A structural editor for novels. Spine reads a full manuscript and surfaces the seams — drifting arcs, dropped subplots, continuity gaps — so editors and authors can finally look at the same map.
Spine treats a novel the way a senior engineer treats a codebase: scenes are commits, characters are contributors, plotlines are branches, abandoned subplots are dead branches. Drop in a manuscript and Spine ingests it into a fully navigable structure — every scene becomes a record with its cast, the line that holds it, and its position on the spine.

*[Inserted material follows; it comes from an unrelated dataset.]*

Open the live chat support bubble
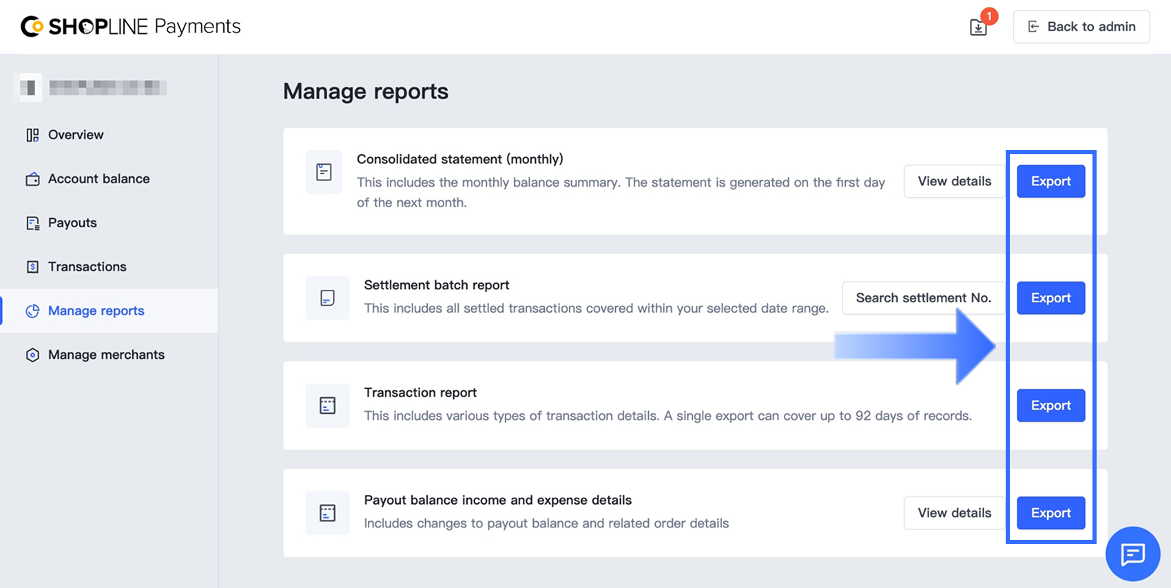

What it does: • Writes a thirty-second editorial brief in the voice of someone who has just read the manuscript twice • Surfaces structural problems — drifting arcs, dropped threads, continuity issues — that usually surface only on the third or fourth read • Lets you talk to any character in their own voice, on the day after their last scene, knowing only what they know • Ships with Pride & Prejudice (321 scenes, 53 characters) and War & Peace (1,538 scenes, 489 characters) pre-loaded — no sign-up needed to explore Built for developmental editors, acquiring agents, and adaptation writers — people who already know how to read a manuscript and want a faster, sharper second pair of eyes.
The hardest part was making a tool that helps without overreaching. Spine deliberately won't write prose, generate scenes, or polish sentences — the page stays the author's. Engineering-wise, the work was about making structural reads feel instant even on novels with 1,500+ scenes: aggressive caching, a tight SQLite schema with raw prepared statements, tiered Gemini model routing (flash-lite on hot paths, pro for synthesis), and Zod validation on every LLM output so the UI never has to handle a malformed response.